STORAGE = MemoryStorage()
CONNECTION_MANAGER = MsalConnectionManager(**agents_sdk_config)
ADAPTER = CloudAdapter(connection_manager=CONNECTION_MANAGER)
ADAPTER.use(TranscriptLoggerMiddleware(ConsoleTranscriptLogger()))
AUTHORIZATION = Authorization(STORAGE, CONNECTION_MANAGER, **agents_sdk_config)

AGENT_APP = AgentApplication[TurnState](
    storage=STORAGE, adapter=ADAPTER, authorization=AUTHORIZATION, **agents_sdk_config
)

@AGENT_APP.activity("message", auth_handlers=["AGENTIC"])
async def on_message(context: TurnContext, _state: TurnState):
    aau_auth_token = await AGENT_APP.auth.exchange_token(
                        context,
                        scopes=get_observability_authentication_scope(),
                        auth_handler_id="AGENTIC",
                    )
    # cache this auth token and return via token resolver

For the digital worker scenario, if your agent uses the Microsoft Agent 365 Observability Hosting Library package, use AgenticTokenCache to handle token caching automatically. Register the token once per agent and tenant during an activity handler, and pass cache.get_observability_token as the token_resolver in your observability configuration.

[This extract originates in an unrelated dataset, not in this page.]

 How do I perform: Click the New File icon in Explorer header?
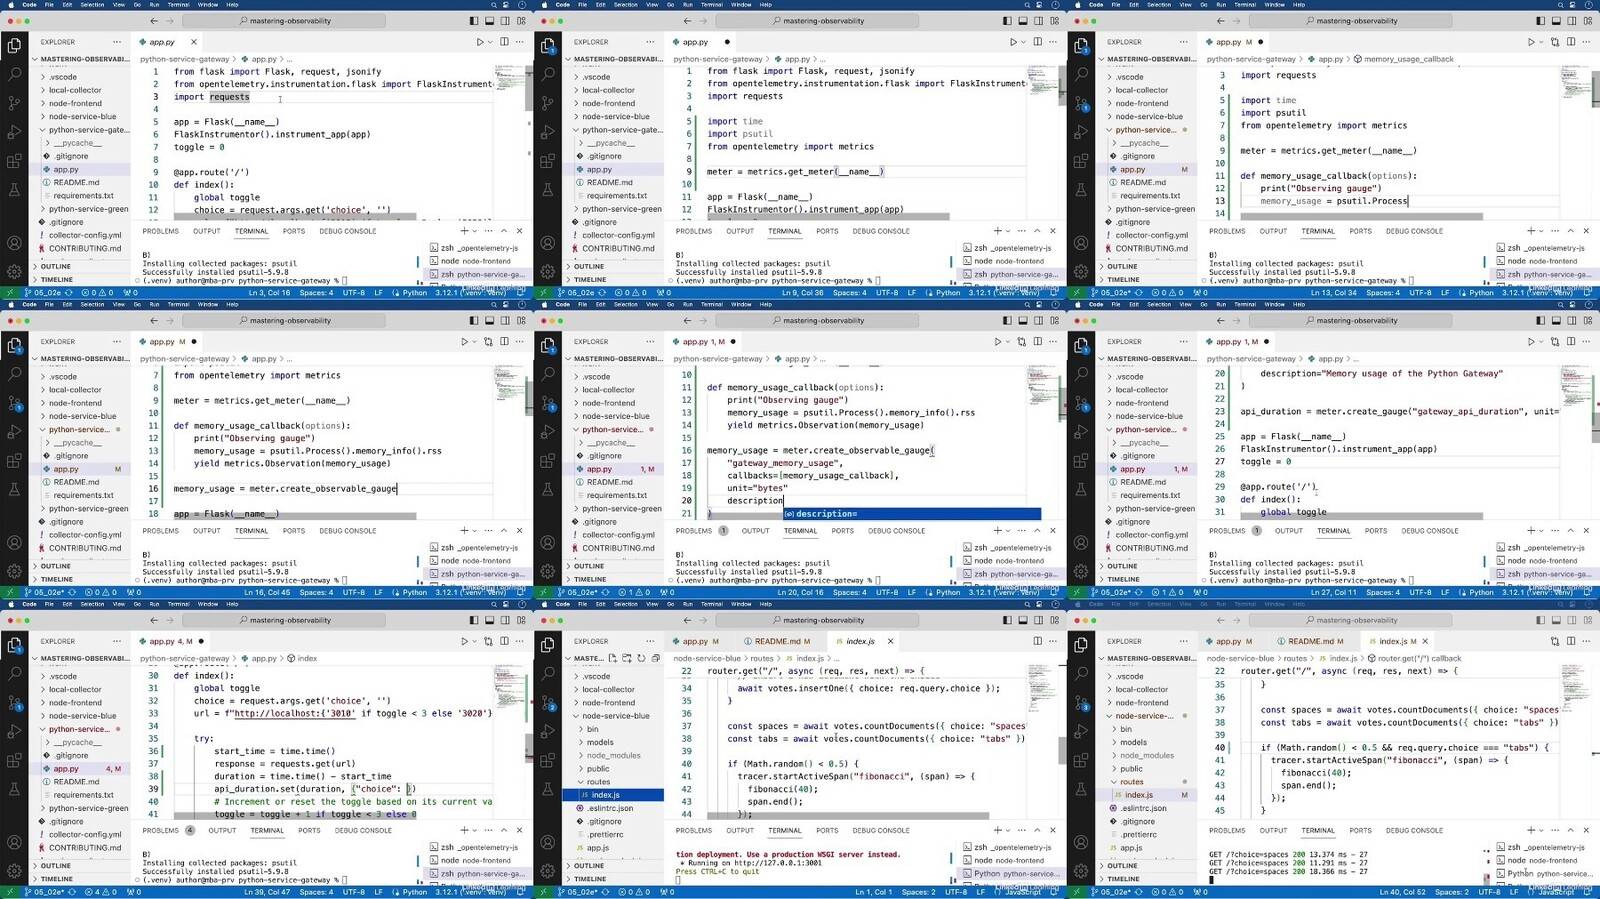(x=614, y=658)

from microsoft_agents_a365.observability.core import configure
from microsoft_agents_a365.observability.hosting.token_cache_helpers import (
    AgenticTokenCache,
    AgenticTokenStruct,
)
from microsoft_agents_a365.runtime import get_observability_authentication_scope

# Create a shared cache instance
token_cache = AgenticTokenCache()

# Use the cache as your token resolver in configure()
configure(
    service_name="my-agent-service",
    service_namespace="my.namespace",
    token_resolver=token_cache.get_observability_token,
)

@AGENT_APP.activity("message", auth_handlers=["AGENTIC"])
async def on_message(context: TurnContext, _state: TurnState):
    token_cache.register_observability(
        agent_id="agent-456",
        tenant_id="tenant-123",
        token_generator=AgenticTokenStruct(
            authorization=AGENT_APP.auth,
            turn_context=context,
        ),
        observability_scopes=get_observability_authentication_scope(),
    )

Auto-instrumentation

Auto-instrumentation automatically listens to agentic frameworks (SDKs) existing telemetry signals for traces and forwards them to Agent 365 observability service. This feature eliminates the need for developers to write monitoring code manually, simplifies setup, and ensures consistent performance tracking.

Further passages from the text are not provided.